However, LaTeX was designed from the very first to be the next standard in type setting and is a turing complete language. CSS is still under debate for being turing complete, and it lacks nearly all of the features that are iconic of LaTeX, except for the ability to format math equations ( and even then...).
I'm not sure what the next standard in typesetting will be, but it will be designed to be device agnostic (with book existing as a supported format), it will target the web and similar digital media, it will be turing complete, and it will be created specifically to fulfill each of those goals, not to have them retroactively attached in a ham-fisted way.
"We think LaTeX is still the best programming language to tell a computer how to place text on a page."
No. The output might be beautiful, but the language is most certainly not. Awful to debug.
I consider a more modern language that compiles to LaTeX and leverage its rendering engine for paper docs (while giving you sufficient control over the output) and also gives you a nice web output more pragmatic and a nicer way to approach the problem.
Strongly agree. It's taboo to criticize TeX because of who wrote it, but let's be honest: from a usability perspective it's atrocious. Cryptic error messages, code that rivals assembler for readability ... hell even the directory layout makes no sense to me, and I've been using TeX daily for over ten years. I hold Knuth in high regard as a scientist, and there's no arguing that TeX is a technical masterpiece which revolutionized the field of mathematics--but this is not the typesetting language that's going to carry us through to the next century (I hope).
TeX is the low-level typesetting system and programming language. LaTeX is a set of macros on top of that that try to support a more semantic approach to document layout. If you see long command names that more or less spell out what they do, it's usually LaTeX. If you see short, cryptic abbreviated commands it's usually TeX.

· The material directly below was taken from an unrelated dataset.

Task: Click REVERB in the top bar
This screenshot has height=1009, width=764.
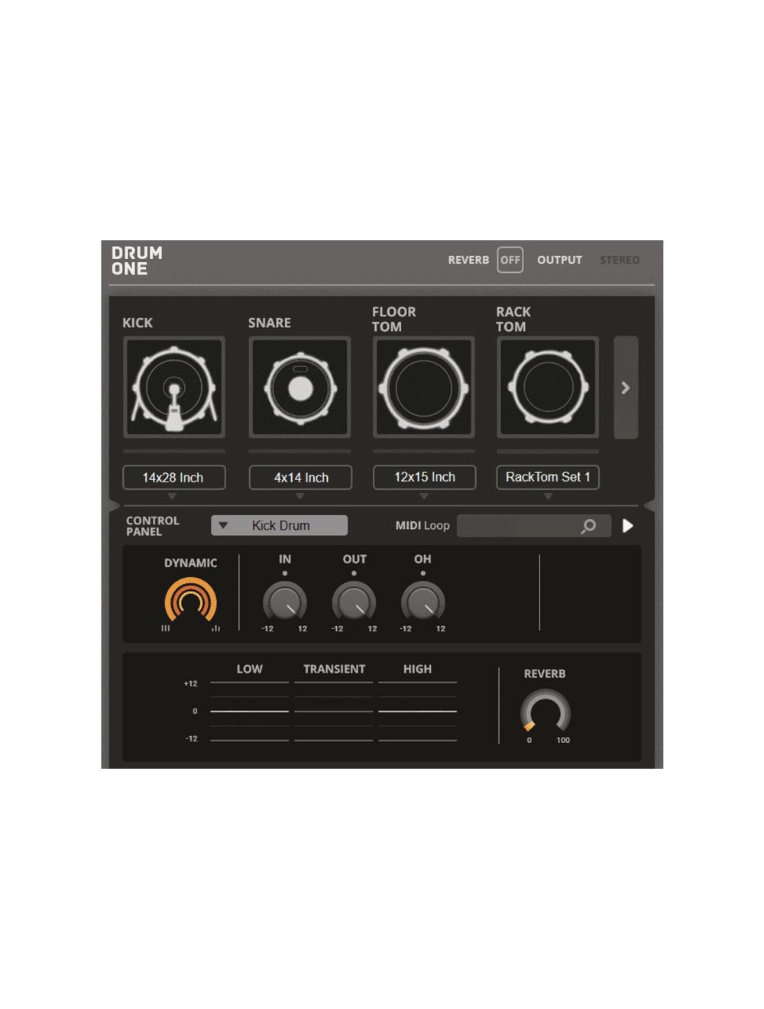Action: 468,260
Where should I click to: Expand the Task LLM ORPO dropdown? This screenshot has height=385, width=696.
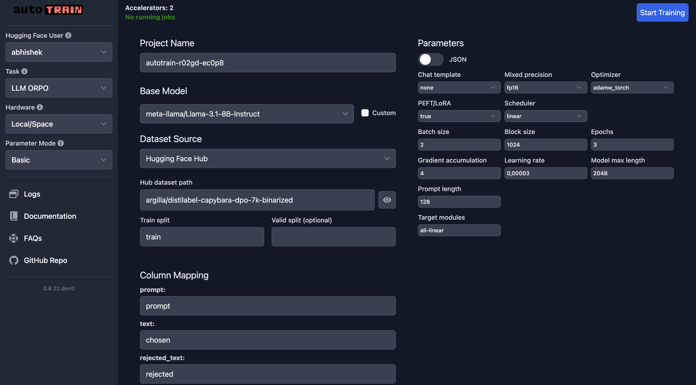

> I consider a more modern language that compiles to LaTeX and leverage its rendering engine for paper docs (while giving you sufficient control over the output) and also gives you a nice web output more pragmatic and a nicer way to approach the problem.
I'm currently looking for exactly such a solution. Have you found any?
Sidenote: Ideal would be a language that comes with either Word or E-Pub conversion tools (in order to migrate existing word documents over). I say E-Pub because there is a relatively nice migration path from Word to there: Get on a Mac, open the Word in Pages, export to E-Pub. Can also be used to get a sane xhtml output, since it's just a zipped folder with xhtml and some images.
yep... we're all ears to alternatives. i often have to publish technical works academically and i really think the current crop of non-LaTeX solutions produce painful results. but i'm up against "we all use MSWord™ because we all use MSWord™" and there will be no getting overworked academics to invest the energy in anything that doesn't look like the tools with which they are already familiar. so... for gawdsake, find me something which isn't LaTeX which produces good equations and good page positioning without crashing and -looks- like MSWord to the non-technical computer user. i've had no luck. (and my cobbled together web nightmare rtf2text, git merge, meta LaTeX rube-goldberg device is leaking oil rapidly)
oh, and it has to play well with EndNote™ too. -sigh-
This post, right here, is one reason I'm glad I'm not in academia any more. I added Sweave to my rube-goldberg device though, and it leaked much, much more.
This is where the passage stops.